RECORDS SUPPLIED ->
-- Opening Marker --
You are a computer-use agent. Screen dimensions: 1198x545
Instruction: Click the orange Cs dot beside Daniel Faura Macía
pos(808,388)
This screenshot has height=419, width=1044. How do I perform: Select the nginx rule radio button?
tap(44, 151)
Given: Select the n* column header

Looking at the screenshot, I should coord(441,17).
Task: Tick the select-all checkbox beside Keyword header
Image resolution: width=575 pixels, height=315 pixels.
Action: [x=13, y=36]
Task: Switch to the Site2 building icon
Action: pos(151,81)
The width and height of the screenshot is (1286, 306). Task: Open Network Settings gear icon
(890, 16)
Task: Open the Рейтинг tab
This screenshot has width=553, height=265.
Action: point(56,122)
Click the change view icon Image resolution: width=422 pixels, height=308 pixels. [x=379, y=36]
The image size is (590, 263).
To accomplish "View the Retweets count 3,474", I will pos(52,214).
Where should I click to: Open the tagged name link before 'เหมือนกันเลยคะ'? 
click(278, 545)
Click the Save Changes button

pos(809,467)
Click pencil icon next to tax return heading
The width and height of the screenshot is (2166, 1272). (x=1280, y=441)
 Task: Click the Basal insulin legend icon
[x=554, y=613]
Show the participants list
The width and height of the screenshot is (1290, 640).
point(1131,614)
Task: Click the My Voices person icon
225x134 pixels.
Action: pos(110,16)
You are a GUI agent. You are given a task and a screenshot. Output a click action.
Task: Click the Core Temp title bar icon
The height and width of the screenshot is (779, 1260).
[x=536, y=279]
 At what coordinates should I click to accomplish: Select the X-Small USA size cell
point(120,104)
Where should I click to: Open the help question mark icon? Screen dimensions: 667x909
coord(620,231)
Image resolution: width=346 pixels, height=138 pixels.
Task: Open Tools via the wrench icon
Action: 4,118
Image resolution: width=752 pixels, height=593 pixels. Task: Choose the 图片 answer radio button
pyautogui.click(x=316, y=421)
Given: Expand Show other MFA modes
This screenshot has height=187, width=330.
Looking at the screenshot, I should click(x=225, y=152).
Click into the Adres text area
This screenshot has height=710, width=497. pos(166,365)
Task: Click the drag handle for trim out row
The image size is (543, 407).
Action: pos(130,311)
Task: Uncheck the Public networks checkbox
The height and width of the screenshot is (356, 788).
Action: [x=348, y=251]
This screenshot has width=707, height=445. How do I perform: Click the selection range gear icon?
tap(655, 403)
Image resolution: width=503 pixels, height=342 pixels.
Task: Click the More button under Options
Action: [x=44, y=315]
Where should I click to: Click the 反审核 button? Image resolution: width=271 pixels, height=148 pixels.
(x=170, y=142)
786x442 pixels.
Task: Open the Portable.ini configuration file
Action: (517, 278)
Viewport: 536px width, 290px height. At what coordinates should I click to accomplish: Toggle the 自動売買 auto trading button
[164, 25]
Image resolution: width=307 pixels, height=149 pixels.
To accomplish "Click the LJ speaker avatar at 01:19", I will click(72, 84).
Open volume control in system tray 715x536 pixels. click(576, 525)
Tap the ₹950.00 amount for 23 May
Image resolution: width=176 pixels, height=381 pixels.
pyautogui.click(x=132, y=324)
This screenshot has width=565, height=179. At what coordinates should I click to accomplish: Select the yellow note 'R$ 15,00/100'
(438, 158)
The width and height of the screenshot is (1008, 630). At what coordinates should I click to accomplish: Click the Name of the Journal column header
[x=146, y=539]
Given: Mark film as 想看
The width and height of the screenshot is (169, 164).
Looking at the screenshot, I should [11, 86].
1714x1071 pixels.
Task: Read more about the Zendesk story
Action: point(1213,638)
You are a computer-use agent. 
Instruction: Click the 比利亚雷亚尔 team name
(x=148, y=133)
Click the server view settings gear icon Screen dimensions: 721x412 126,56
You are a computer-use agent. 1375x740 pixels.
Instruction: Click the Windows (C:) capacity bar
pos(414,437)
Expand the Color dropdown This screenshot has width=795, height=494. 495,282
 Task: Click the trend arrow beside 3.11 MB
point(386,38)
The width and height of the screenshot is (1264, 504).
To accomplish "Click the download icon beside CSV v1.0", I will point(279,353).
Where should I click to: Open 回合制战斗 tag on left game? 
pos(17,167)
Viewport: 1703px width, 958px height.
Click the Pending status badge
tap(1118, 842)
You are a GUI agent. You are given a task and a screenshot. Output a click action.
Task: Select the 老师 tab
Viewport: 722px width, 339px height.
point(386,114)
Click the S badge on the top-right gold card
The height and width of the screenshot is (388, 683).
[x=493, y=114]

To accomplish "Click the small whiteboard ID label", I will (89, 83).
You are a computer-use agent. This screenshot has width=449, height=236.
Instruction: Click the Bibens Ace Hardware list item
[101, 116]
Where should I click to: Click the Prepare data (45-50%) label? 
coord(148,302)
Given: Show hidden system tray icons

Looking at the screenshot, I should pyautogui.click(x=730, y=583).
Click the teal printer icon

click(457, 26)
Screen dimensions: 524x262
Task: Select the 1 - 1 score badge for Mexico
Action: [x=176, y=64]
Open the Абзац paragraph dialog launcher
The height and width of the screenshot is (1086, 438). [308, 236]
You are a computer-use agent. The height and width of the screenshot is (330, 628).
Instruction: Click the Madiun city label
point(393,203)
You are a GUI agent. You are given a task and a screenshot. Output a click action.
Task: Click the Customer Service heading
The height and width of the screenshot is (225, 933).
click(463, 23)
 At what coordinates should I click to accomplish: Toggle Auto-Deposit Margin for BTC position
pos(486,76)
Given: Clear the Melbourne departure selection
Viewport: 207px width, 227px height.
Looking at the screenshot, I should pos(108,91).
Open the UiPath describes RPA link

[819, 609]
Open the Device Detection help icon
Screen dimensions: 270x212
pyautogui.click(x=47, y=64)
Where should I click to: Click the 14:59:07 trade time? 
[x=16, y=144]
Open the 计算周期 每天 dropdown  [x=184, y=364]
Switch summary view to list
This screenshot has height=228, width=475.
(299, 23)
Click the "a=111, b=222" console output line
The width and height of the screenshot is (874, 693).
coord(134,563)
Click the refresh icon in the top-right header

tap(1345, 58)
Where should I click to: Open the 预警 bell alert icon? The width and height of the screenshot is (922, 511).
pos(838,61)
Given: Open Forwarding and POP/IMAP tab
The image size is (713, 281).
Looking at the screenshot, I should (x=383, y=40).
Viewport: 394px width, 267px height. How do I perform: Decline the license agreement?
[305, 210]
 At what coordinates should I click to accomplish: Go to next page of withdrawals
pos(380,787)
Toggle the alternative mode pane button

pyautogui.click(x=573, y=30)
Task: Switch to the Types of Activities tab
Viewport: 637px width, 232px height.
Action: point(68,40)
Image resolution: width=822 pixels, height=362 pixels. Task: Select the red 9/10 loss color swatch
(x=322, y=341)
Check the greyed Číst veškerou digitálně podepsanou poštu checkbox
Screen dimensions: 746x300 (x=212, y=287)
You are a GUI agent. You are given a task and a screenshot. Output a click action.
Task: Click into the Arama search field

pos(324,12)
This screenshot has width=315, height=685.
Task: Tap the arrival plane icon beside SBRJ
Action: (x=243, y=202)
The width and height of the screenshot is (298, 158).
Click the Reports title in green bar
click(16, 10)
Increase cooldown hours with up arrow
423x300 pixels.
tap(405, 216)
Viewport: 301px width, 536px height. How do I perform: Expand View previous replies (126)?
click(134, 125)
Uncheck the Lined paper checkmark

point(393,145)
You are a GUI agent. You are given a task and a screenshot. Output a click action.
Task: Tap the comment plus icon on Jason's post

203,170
-- Closing Marker --
EXERCISE ->
Please return every line of the data, unaltered.

RESULT OF THE TASK ->
You are a computer-use agent. Screen dimensions: 1198x545
Instruction: Click the orange Cs dot beside Daniel Faura Macía
pos(808,388)
This screenshot has height=419, width=1044. How do I perform: Select the nginx rule radio button?
tap(44, 151)
Given: Select the n* column header

Looking at the screenshot, I should coord(441,17).
Task: Tick the select-all checkbox beside Keyword header
Image resolution: width=575 pixels, height=315 pixels.
Action: [x=13, y=36]
Task: Switch to the Site2 building icon
Action: pos(151,81)
The width and height of the screenshot is (1286, 306). Task: Open Network Settings gear icon
(890, 16)
Task: Open the Рейтинг tab
This screenshot has width=553, height=265.
Action: point(56,122)
Click the change view icon Image resolution: width=422 pixels, height=308 pixels. [x=379, y=36]
The image size is (590, 263).
To accomplish "View the Retweets count 3,474", I will pos(52,214).
Where should I click to: Open the tagged name link before 'เหมือนกันเลยคะ'? 
click(278, 545)
Click the Save Changes button

pos(809,467)
Click pencil icon next to tax return heading
The width and height of the screenshot is (2166, 1272). (x=1280, y=441)
 Task: Click the Basal insulin legend icon
[x=554, y=613]
Show the participants list
The width and height of the screenshot is (1290, 640).
point(1131,614)
Task: Click the My Voices person icon
225x134 pixels.
Action: pos(110,16)
You are a GUI agent. You are given a task and a screenshot. Output a click action.
Task: Click the Core Temp title bar icon
The height and width of the screenshot is (779, 1260).
[x=536, y=279]
 At what coordinates should I click to accomplish: Select the X-Small USA size cell
point(120,104)
Where should I click to: Open the help question mark icon? Screen dimensions: 667x909
coord(620,231)
Image resolution: width=346 pixels, height=138 pixels.
Task: Open Tools via the wrench icon
Action: 4,118
Image resolution: width=752 pixels, height=593 pixels. Task: Choose the 图片 answer radio button
pyautogui.click(x=316, y=421)
Given: Expand Show other MFA modes
This screenshot has height=187, width=330.
Looking at the screenshot, I should click(x=225, y=152).
Click into the Adres text area
This screenshot has height=710, width=497. pos(166,365)
Task: Click the drag handle for trim out row
The image size is (543, 407).
Action: pos(130,311)
Task: Uncheck the Public networks checkbox
The height and width of the screenshot is (356, 788).
Action: [x=348, y=251]
This screenshot has width=707, height=445. How do I perform: Click the selection range gear icon?
tap(655, 403)
Image resolution: width=503 pixels, height=342 pixels.
Task: Click the More button under Options
Action: [x=44, y=315]
Where should I click to: Click the 反审核 button? Image resolution: width=271 pixels, height=148 pixels.
(x=170, y=142)
786x442 pixels.
Task: Open the Portable.ini configuration file
Action: (517, 278)
Viewport: 536px width, 290px height. At what coordinates should I click to accomplish: Toggle the 自動売買 auto trading button
[164, 25]
Image resolution: width=307 pixels, height=149 pixels.
To accomplish "Click the LJ speaker avatar at 01:19", I will click(72, 84).
Open volume control in system tray 715x536 pixels. click(576, 525)
Tap the ₹950.00 amount for 23 May
Image resolution: width=176 pixels, height=381 pixels.
pyautogui.click(x=132, y=324)
This screenshot has width=565, height=179. At what coordinates should I click to accomplish: Select the yellow note 'R$ 15,00/100'
(438, 158)
The width and height of the screenshot is (1008, 630). At what coordinates should I click to accomplish: Click the Name of the Journal column header
[x=146, y=539]
Given: Mark film as 想看
The width and height of the screenshot is (169, 164).
Looking at the screenshot, I should [11, 86].
1714x1071 pixels.
Task: Read more about the Zendesk story
Action: point(1213,638)
You are a computer-use agent. 
Instruction: Click the 比利亚雷亚尔 team name
(x=148, y=133)
Click the server view settings gear icon Screen dimensions: 721x412 126,56
You are a computer-use agent. 1375x740 pixels.
Instruction: Click the Windows (C:) capacity bar
pos(414,437)
Expand the Color dropdown This screenshot has width=795, height=494. 495,282
 Task: Click the trend arrow beside 3.11 MB
point(386,38)
The width and height of the screenshot is (1264, 504).
To accomplish "Click the download icon beside CSV v1.0", I will point(279,353).
Where should I click to: Open 回合制战斗 tag on left game? 
pos(17,167)
Viewport: 1703px width, 958px height.
Click the Pending status badge
tap(1118, 842)
You are a GUI agent. You are given a task and a screenshot. Output a click action.
Task: Select the 老师 tab
Viewport: 722px width, 339px height.
point(386,114)
Click the S badge on the top-right gold card
The height and width of the screenshot is (388, 683).
[x=493, y=114]

To accomplish "Click the small whiteboard ID label", I will (89, 83).
You are a computer-use agent. This screenshot has width=449, height=236.
Instruction: Click the Bibens Ace Hardware list item
[101, 116]
Where should I click to: Click the Prepare data (45-50%) label? 
coord(148,302)
Given: Show hidden system tray icons

Looking at the screenshot, I should pyautogui.click(x=730, y=583).
Click the teal printer icon

click(457, 26)
Screen dimensions: 524x262
Task: Select the 1 - 1 score badge for Mexico
Action: [x=176, y=64]
Open the Абзац paragraph dialog launcher
The height and width of the screenshot is (1086, 438). [308, 236]
You are a computer-use agent. The height and width of the screenshot is (330, 628).
Instruction: Click the Madiun city label
point(393,203)
You are a GUI agent. You are given a task and a screenshot. Output a click action.
Task: Click the Customer Service heading
The height and width of the screenshot is (225, 933).
click(463, 23)
 At what coordinates should I click to accomplish: Toggle Auto-Deposit Margin for BTC position
pos(486,76)
Given: Clear the Melbourne departure selection
Viewport: 207px width, 227px height.
Looking at the screenshot, I should pos(108,91).
Open the UiPath describes RPA link

[819, 609]
Open the Device Detection help icon
Screen dimensions: 270x212
pyautogui.click(x=47, y=64)
Where should I click to: Click the 14:59:07 trade time? 
[x=16, y=144]
Open the 计算周期 每天 dropdown  [x=184, y=364]
Switch summary view to list
This screenshot has height=228, width=475.
(299, 23)
Click the "a=111, b=222" console output line
The width and height of the screenshot is (874, 693).
coord(134,563)
Click the refresh icon in the top-right header

tap(1345, 58)
Where should I click to: Open the 预警 bell alert icon? The width and height of the screenshot is (922, 511).
pos(838,61)
Given: Open Forwarding and POP/IMAP tab
The image size is (713, 281).
Looking at the screenshot, I should (x=383, y=40).
Viewport: 394px width, 267px height. How do I perform: Decline the license agreement?
[305, 210]
 At what coordinates should I click to accomplish: Go to next page of withdrawals
pos(380,787)
Toggle the alternative mode pane button

pyautogui.click(x=573, y=30)
Task: Switch to the Types of Activities tab
Viewport: 637px width, 232px height.
Action: point(68,40)
Image resolution: width=822 pixels, height=362 pixels. Task: Select the red 9/10 loss color swatch
(x=322, y=341)
Check the greyed Číst veškerou digitálně podepsanou poštu checkbox
Screen dimensions: 746x300 (x=212, y=287)
You are a GUI agent. You are given a task and a screenshot. Output a click action.
Task: Click into the Arama search field

pos(324,12)
This screenshot has width=315, height=685.
Task: Tap the arrival plane icon beside SBRJ
Action: (x=243, y=202)
The width and height of the screenshot is (298, 158).
Click the Reports title in green bar
click(16, 10)
Increase cooldown hours with up arrow
423x300 pixels.
tap(405, 216)
Viewport: 301px width, 536px height. How do I perform: Expand View previous replies (126)?
click(134, 125)
Uncheck the Lined paper checkmark

point(393,145)
You are a GUI agent. You are given a task and a screenshot. Output a click action.
Task: Tap the comment plus icon on Jason's post

203,170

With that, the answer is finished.